• **What you have to do**: From the items below, pull out every line that contains the string "pixels".
BEGIN Input
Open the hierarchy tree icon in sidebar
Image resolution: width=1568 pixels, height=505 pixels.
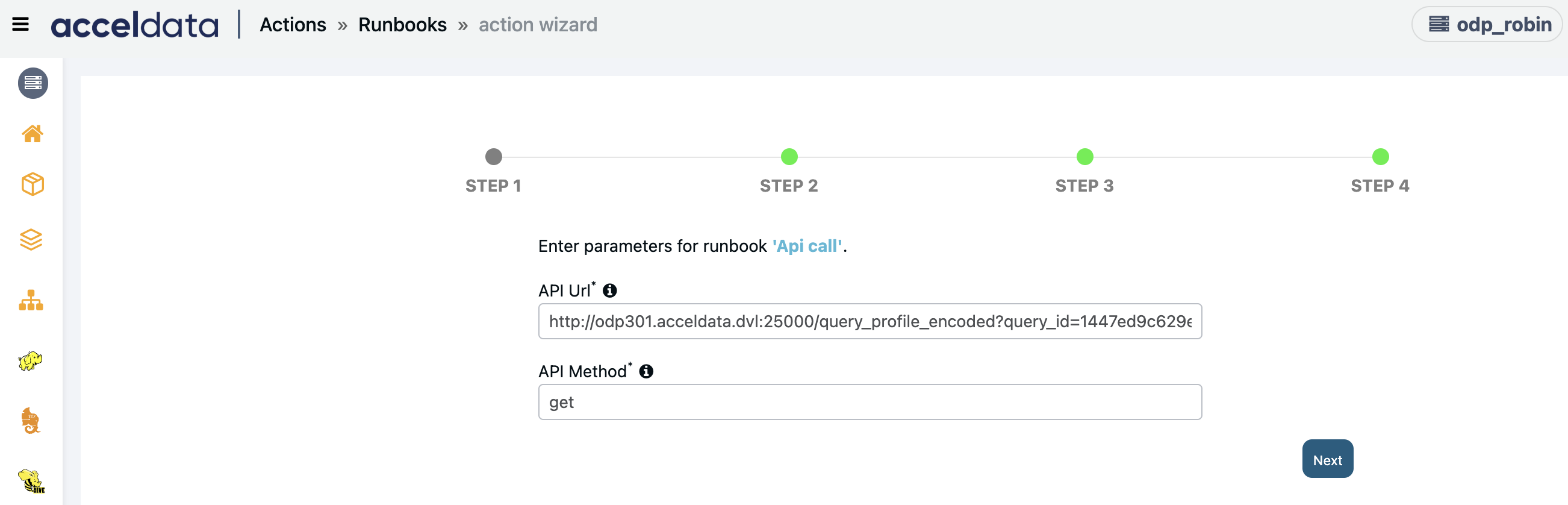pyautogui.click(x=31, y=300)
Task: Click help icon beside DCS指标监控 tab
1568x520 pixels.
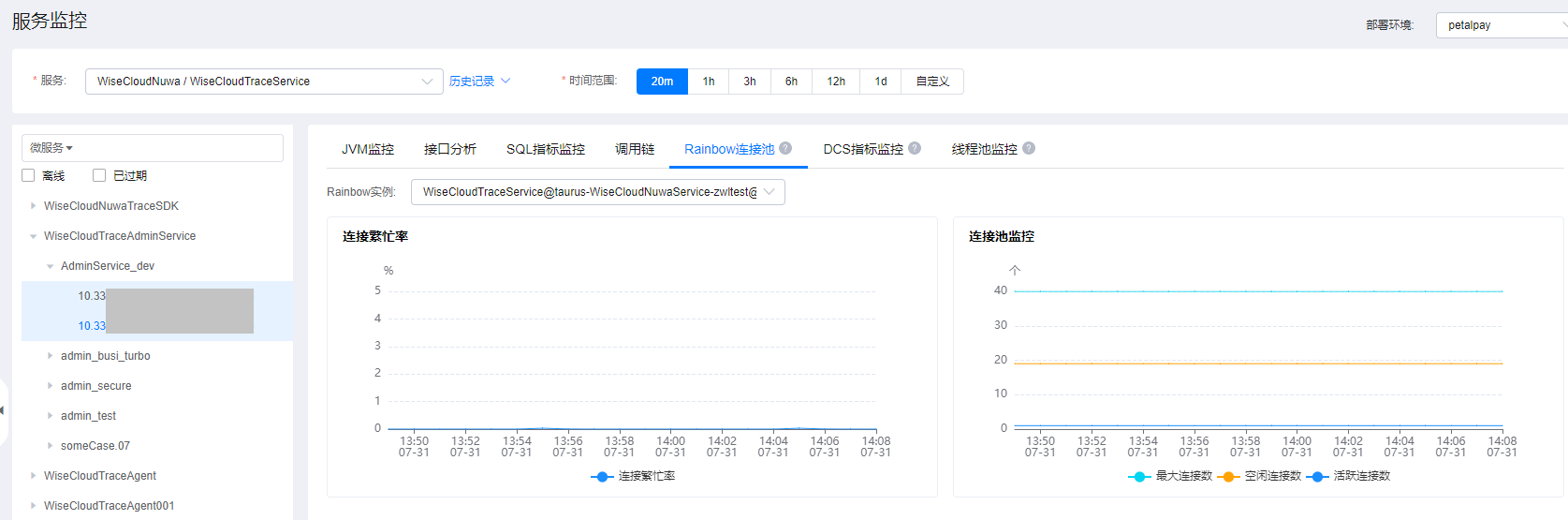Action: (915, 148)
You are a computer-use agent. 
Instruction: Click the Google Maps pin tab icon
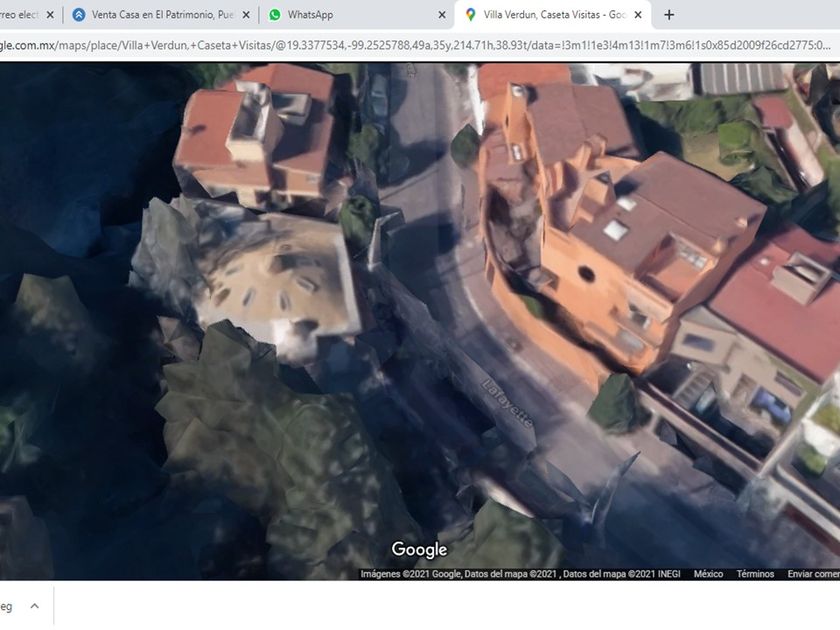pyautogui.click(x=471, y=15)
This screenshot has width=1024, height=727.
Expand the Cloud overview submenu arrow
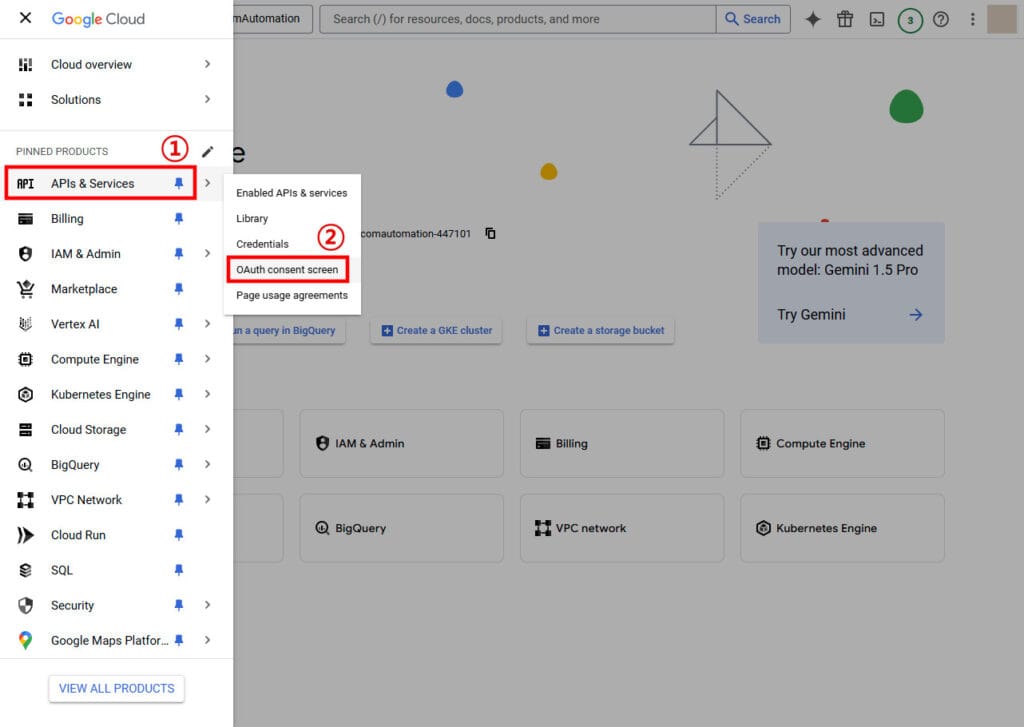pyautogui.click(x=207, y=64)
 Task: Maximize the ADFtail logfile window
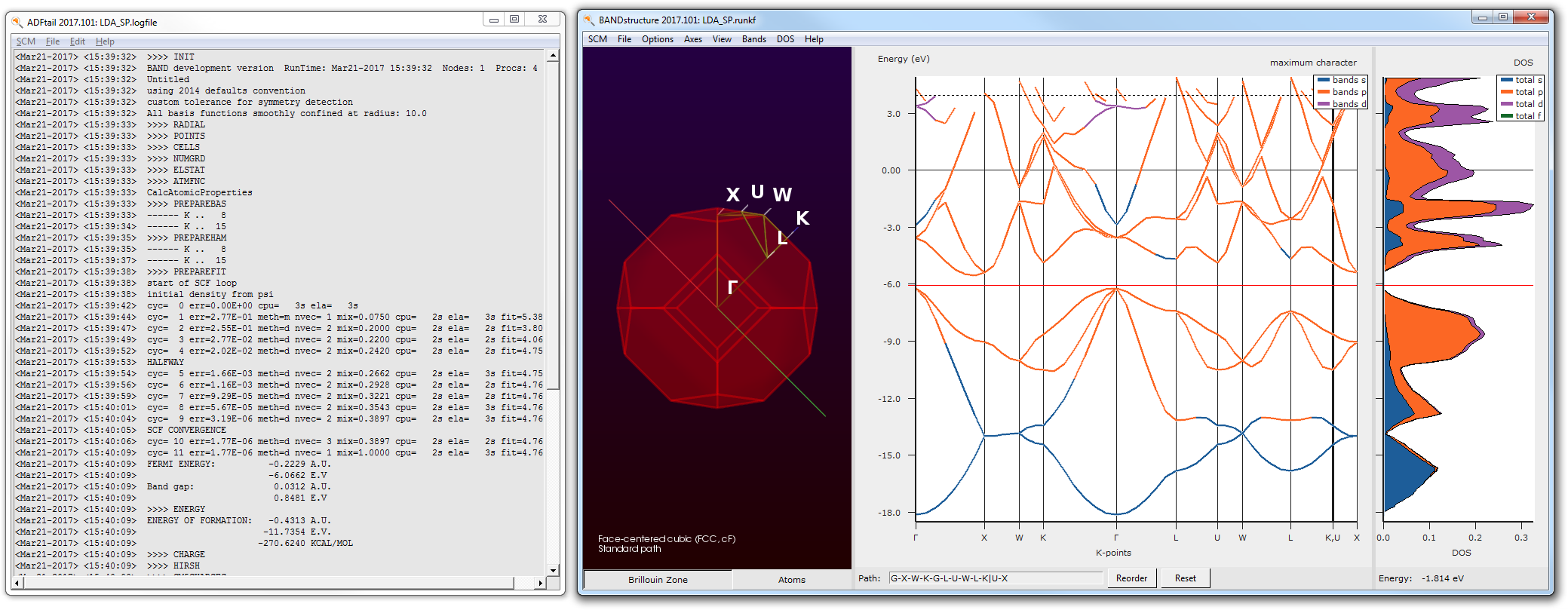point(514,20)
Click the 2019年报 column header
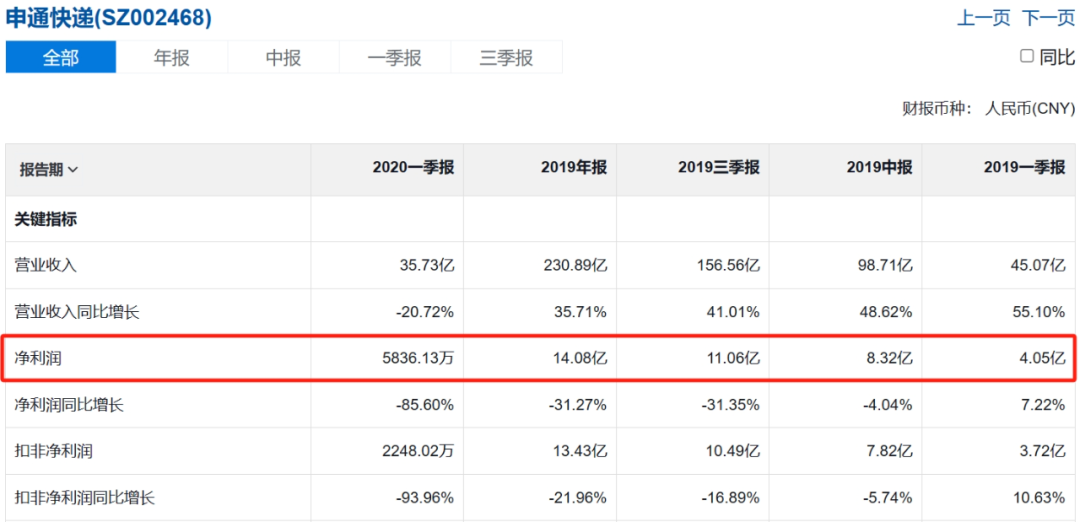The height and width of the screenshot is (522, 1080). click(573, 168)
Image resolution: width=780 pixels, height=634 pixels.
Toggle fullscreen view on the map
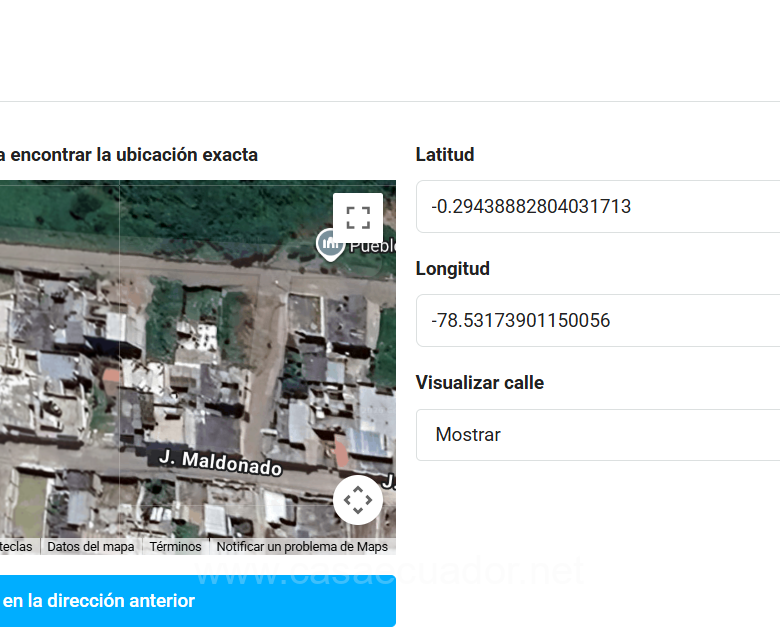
END Input
• **Result of the task**:
Image resolution: width=1568 pixels, height=505 pixels.
1568x520 pixels.
Image resolution: width=780 pixels, height=634 pixels.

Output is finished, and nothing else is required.